Residenza di artisti, Albuquerque. Giovani coppie di incerto futuro, una donna bambina che fa un bambino e un marito anaffettivo che se ne va, per non tornare più, lasciandola sola e di nuovo incinta, a crescere bambini concepiti per non partire per la Corea.
Tetto di casa, Texas. Un Natale comico passato sul tetto da una madre di famiglia sbronza e commossa, che rinuncia a tenere le fila e beve “Jack”, mentre suo marito vola con un aereo biposto scaricando giocattoli sulla baraccopoli di Juárez ma uccide per sbaglio un pastore, colpito da un barattolo di prosciutto in caduta dall’aereo.
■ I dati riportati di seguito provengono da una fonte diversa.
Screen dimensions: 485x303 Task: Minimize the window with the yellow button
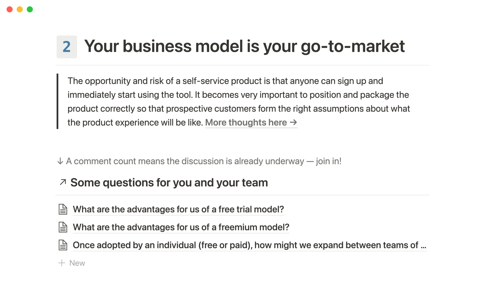click(20, 9)
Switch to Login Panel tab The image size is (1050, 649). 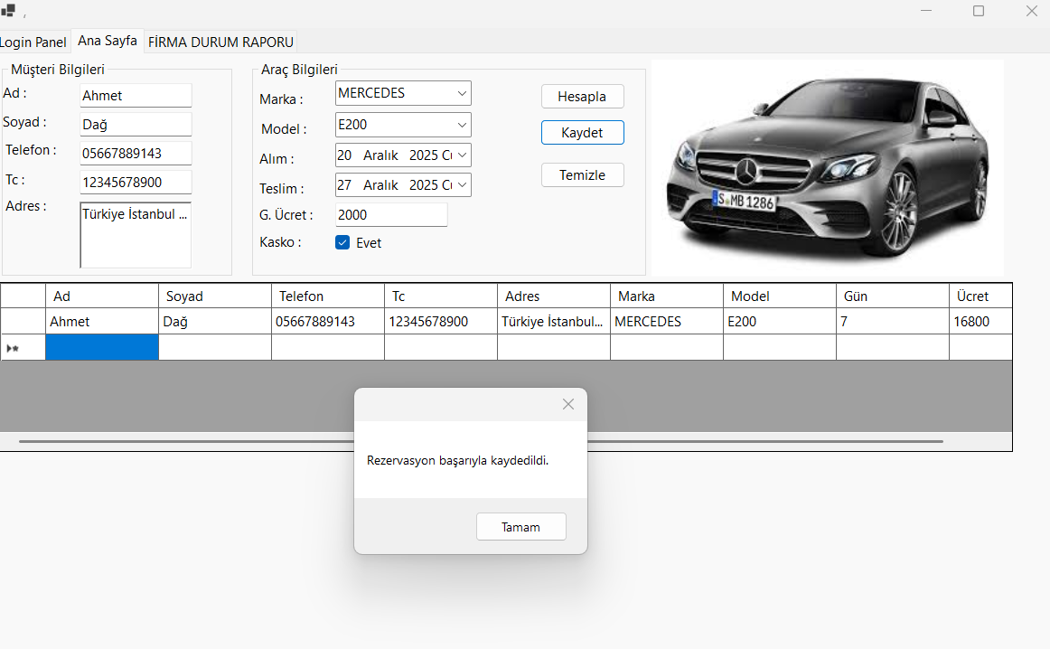pyautogui.click(x=33, y=42)
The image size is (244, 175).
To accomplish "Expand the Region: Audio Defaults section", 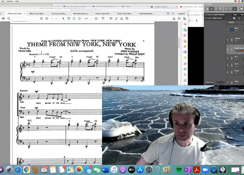I will [206, 15].
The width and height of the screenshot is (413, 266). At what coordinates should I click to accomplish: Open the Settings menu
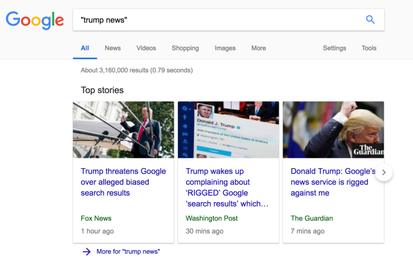[334, 48]
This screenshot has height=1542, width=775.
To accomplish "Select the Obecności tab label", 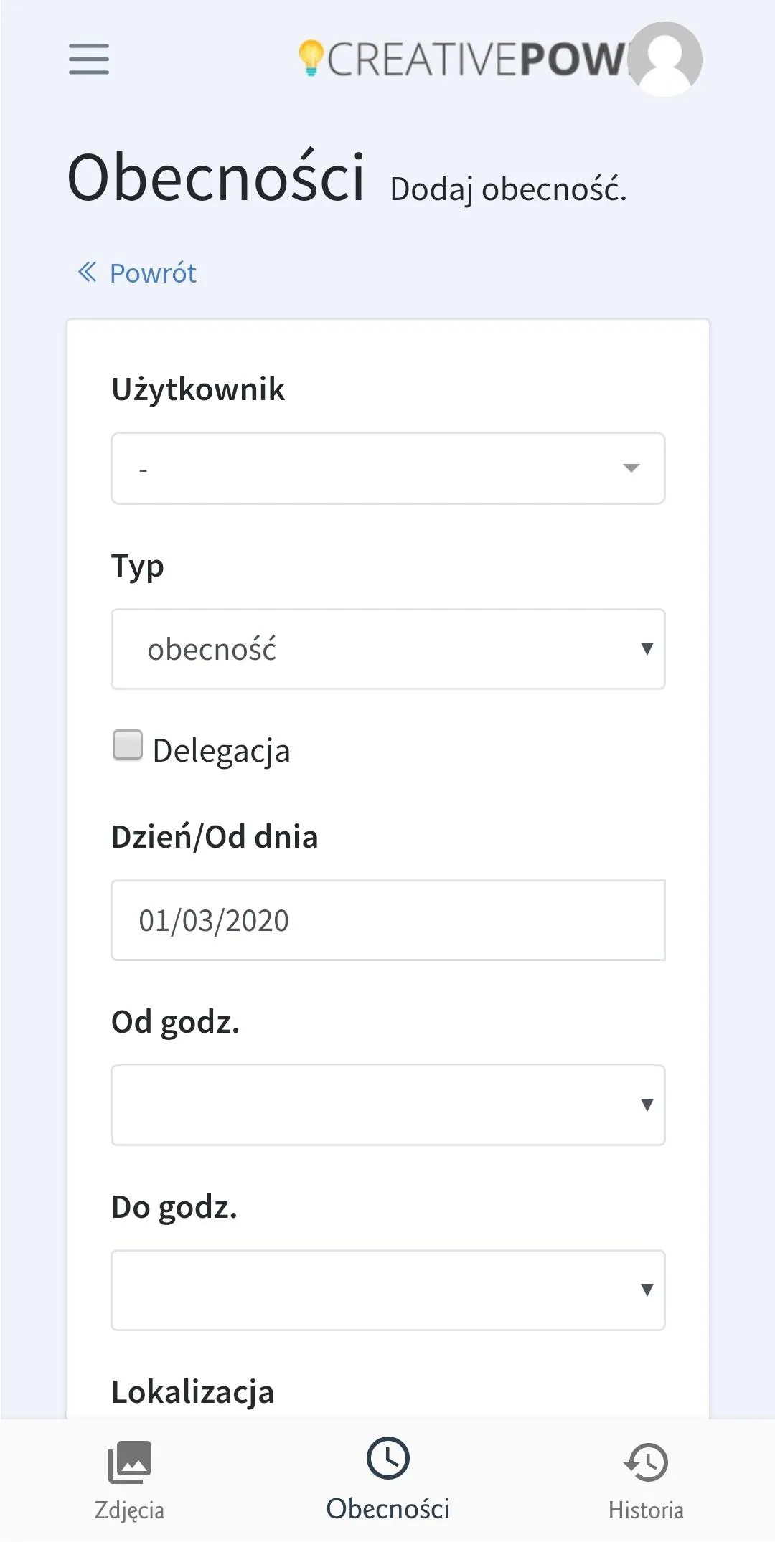I will point(388,1509).
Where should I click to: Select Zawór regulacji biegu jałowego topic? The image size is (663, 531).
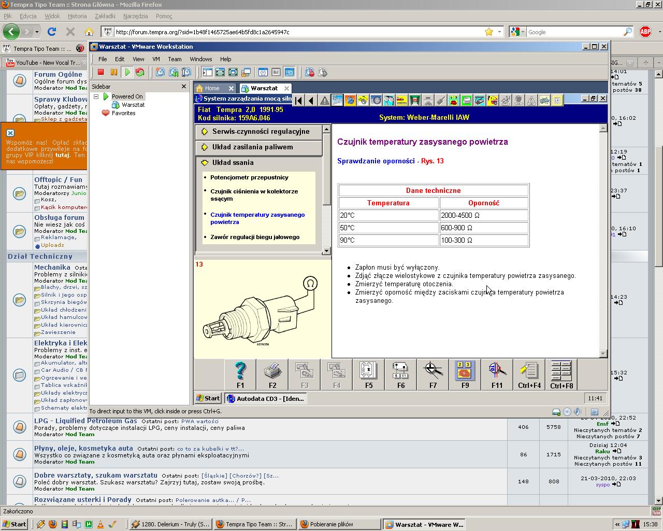click(255, 237)
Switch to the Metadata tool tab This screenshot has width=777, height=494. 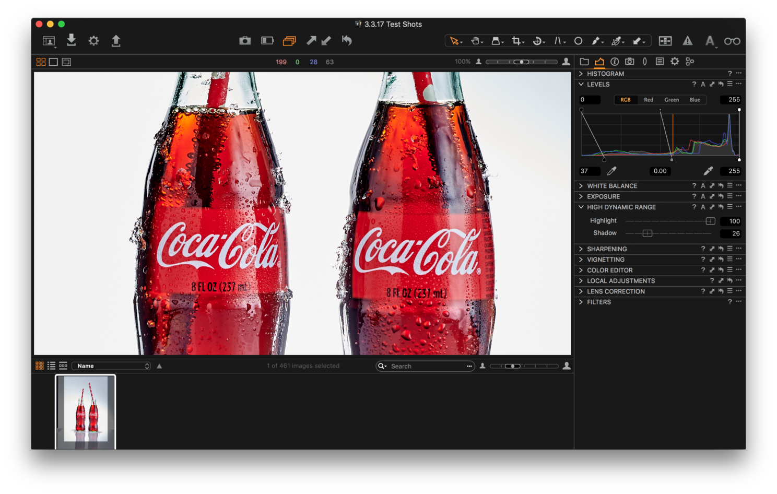[x=660, y=62]
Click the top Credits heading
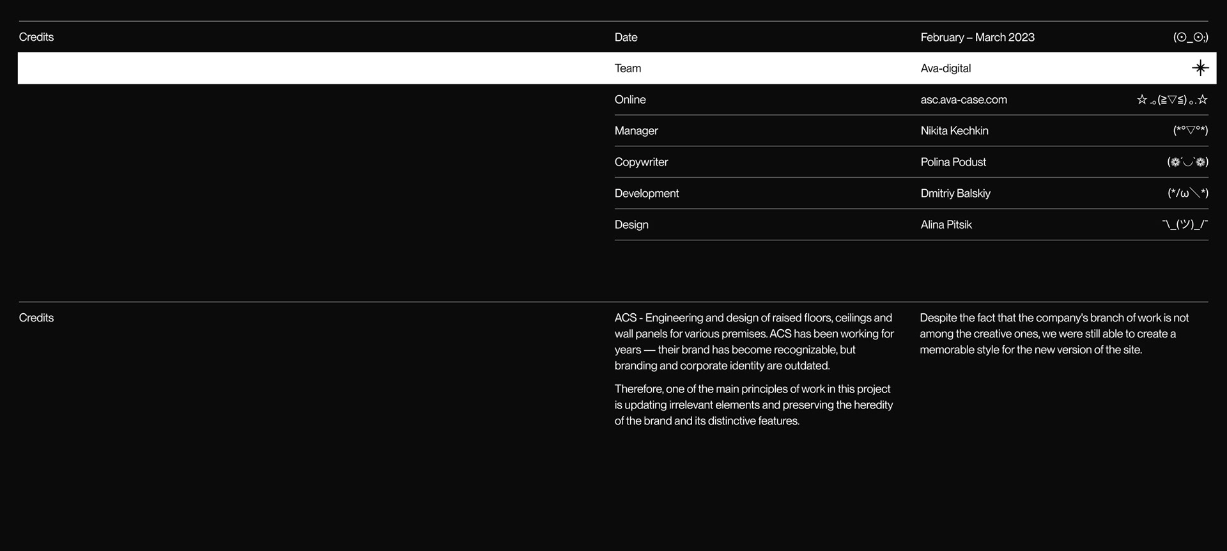Image resolution: width=1227 pixels, height=551 pixels. [x=36, y=37]
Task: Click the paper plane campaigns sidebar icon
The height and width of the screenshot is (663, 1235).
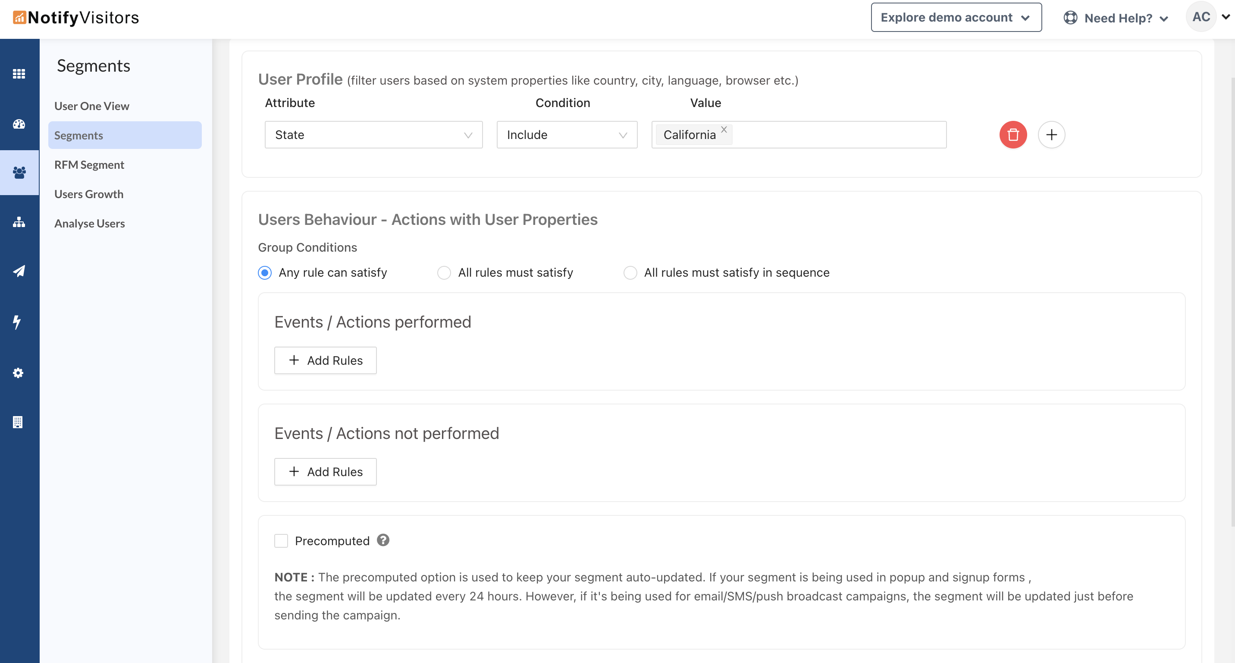Action: (19, 271)
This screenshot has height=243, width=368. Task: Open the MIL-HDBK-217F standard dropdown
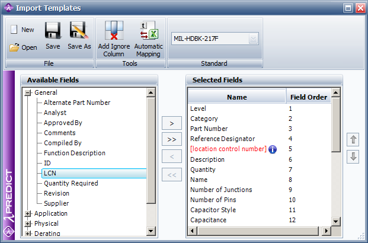(253, 39)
E poi. Un hotel messicano, pieno di turisti e dive del cinema, visto dagli occhi del vecchio barista Hernan, che osserva pacato giovani gigolò truffatori, attrici tristi, alcolizzati, donne attempate: un circo di solitudini e squallore nella cornice del Paradiso.
C’è molto altro ancora in Sera in paradiso, in questi ventidue racconti che sono perfetti ritratti di momenti e vite tutte vissute dalla Berlin nella sua esistenza straordinaria e dura, di alcol, di intensità, di figli cresciuti da sola e di indipendenza.
Tutto si snoda in una scrittura talmente sobria e colloquiale, con dialoghi diretti, a tratti dura, che non si riesce a cogliere, all’inizio, la maestria. E invece il talento emerge e colpisce con forza, nella sua linearità, come un colpo solo diritto in fronte: non te ne accorgi, non lo vedi arrivare. Una scrittura che sembra voler trattenere le emozioni, mai tragica, mai coinvolta, quasi distaccata eppure, proprio per questo, profondamente e sinceramente empatica, con la patina di ironia di chi sa di cosa parla per averlo vissuto sulla propria pelle, averlo visto con i propri occhi.
Proprio lo sguardo apparentemente distaccato permette alla Berlin di raccontare un continente intero (quello americano) e tutta la gamma di emozioni, situazioni, umanità possibili, che lei stessa evidentemente ha incontrato, senza alcuna traccia di retorica né di giudizio: il temibile “punto di vista del narratore” è assente, non trapela mai, perché la donna che scrive racconti è parte integrante del mondo che racconta. Solo chi ha un’arte sconfinata e un talento straordinario può riuscire in questa impresa. Resta il dispiacere per la fama per lo più postuma di questa scrittrice, che fu apprezzata da Saul Bellow e che avrebbe meritato molto di più di una riscoperta editoriale tardiva.